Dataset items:
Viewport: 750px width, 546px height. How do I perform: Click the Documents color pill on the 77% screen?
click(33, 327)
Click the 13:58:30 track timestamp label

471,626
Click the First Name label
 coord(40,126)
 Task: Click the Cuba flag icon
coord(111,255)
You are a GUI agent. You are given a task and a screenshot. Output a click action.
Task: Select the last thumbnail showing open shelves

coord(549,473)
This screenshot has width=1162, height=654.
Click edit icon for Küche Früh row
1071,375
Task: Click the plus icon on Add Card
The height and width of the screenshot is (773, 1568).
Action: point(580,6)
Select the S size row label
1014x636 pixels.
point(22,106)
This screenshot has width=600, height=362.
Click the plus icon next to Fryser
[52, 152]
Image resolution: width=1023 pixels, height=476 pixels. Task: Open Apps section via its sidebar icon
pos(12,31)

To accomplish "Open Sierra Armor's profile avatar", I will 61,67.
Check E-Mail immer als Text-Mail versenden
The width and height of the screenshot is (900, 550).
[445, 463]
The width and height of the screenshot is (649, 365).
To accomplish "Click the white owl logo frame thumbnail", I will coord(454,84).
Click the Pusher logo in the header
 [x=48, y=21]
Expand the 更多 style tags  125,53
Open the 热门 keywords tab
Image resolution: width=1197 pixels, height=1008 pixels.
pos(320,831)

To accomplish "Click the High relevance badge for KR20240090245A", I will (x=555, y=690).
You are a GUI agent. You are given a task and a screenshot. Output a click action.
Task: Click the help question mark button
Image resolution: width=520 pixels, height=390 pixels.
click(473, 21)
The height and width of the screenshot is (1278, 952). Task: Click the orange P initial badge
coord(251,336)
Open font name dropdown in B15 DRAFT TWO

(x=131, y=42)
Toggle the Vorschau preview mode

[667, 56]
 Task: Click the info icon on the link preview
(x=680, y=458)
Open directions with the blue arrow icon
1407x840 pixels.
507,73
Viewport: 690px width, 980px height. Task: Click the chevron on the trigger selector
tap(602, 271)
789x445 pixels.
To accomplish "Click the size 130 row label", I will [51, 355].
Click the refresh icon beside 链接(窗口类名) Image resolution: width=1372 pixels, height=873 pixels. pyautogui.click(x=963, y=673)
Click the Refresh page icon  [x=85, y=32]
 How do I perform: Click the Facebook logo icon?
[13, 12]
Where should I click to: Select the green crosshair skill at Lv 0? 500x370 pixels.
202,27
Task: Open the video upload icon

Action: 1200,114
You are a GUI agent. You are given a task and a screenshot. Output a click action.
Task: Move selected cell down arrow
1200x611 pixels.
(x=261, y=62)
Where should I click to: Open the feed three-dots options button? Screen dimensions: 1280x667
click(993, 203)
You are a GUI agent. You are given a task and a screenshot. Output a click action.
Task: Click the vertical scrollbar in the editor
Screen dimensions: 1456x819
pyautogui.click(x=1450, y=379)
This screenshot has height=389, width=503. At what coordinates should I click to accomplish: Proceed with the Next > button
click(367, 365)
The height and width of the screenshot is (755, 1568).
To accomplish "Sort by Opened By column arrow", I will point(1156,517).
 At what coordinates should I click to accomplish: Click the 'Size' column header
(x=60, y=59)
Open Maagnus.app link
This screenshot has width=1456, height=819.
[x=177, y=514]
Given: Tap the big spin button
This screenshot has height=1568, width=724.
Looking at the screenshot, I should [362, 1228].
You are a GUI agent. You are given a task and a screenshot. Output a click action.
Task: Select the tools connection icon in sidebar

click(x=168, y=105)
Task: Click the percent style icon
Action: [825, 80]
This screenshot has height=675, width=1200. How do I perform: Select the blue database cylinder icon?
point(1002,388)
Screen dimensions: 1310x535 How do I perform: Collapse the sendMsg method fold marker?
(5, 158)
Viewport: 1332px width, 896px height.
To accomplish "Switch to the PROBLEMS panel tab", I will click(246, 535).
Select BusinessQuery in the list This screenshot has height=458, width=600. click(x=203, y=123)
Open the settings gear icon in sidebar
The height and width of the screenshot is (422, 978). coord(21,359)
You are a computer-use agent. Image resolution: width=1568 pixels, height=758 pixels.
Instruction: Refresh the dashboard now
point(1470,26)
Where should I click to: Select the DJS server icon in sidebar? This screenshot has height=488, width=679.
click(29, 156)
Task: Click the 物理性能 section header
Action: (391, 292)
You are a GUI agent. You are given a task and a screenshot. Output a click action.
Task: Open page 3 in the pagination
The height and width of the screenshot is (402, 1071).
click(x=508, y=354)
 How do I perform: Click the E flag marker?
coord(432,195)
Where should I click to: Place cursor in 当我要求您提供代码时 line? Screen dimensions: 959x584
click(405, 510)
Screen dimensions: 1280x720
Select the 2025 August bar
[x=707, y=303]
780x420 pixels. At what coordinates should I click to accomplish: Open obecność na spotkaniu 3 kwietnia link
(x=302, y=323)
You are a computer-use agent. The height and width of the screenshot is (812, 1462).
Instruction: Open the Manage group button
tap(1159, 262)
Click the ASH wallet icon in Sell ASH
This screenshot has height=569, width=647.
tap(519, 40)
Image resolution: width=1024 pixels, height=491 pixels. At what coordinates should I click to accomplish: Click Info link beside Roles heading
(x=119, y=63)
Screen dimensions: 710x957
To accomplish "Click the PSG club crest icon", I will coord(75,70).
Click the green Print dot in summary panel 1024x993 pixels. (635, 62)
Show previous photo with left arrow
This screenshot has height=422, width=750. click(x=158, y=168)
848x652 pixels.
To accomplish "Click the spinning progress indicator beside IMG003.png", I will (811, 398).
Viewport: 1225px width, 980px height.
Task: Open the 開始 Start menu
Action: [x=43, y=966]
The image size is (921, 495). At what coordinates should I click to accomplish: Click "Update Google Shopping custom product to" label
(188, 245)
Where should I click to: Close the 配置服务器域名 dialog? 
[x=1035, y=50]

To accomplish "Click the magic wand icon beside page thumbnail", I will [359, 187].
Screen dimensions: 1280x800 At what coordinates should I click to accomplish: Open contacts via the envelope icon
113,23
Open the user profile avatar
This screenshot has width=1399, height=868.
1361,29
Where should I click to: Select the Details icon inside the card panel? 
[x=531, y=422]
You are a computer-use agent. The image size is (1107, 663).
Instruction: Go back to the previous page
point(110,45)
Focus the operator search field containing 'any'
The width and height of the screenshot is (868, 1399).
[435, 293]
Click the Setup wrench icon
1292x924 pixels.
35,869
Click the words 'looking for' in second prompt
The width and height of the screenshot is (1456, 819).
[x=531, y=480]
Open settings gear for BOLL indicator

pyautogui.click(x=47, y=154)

• [Task]: Put the lines starting at the one containing "Where should I click to: Select the green" and ending at the one containing "pyautogui.click(x=1450, y=379)" into a numbered list, leaving out blank lines.

• [Written answer]:
1. Where should I click to: Select the green crosshair skill at Lv 0? 500x370 pixels.
2. 202,27
3. Task: Open the video upload icon
4. Action: 1200,114
5. You are a GUI agent. You are given a task and a screenshot. Output a click action.
6. Task: Move selected cell down arrow
7. 1200x611 pixels.
8. (x=261, y=62)
9. Where should I click to: Open the feed three-dots options button? Screen dimensions: 1280x667
10. click(993, 203)
11. You are a GUI agent. You are given a task and a screenshot. Output a click action.
12. Task: Click the vertical scrollbar in the editor
13. Screen dimensions: 1456x819
14. pyautogui.click(x=1450, y=379)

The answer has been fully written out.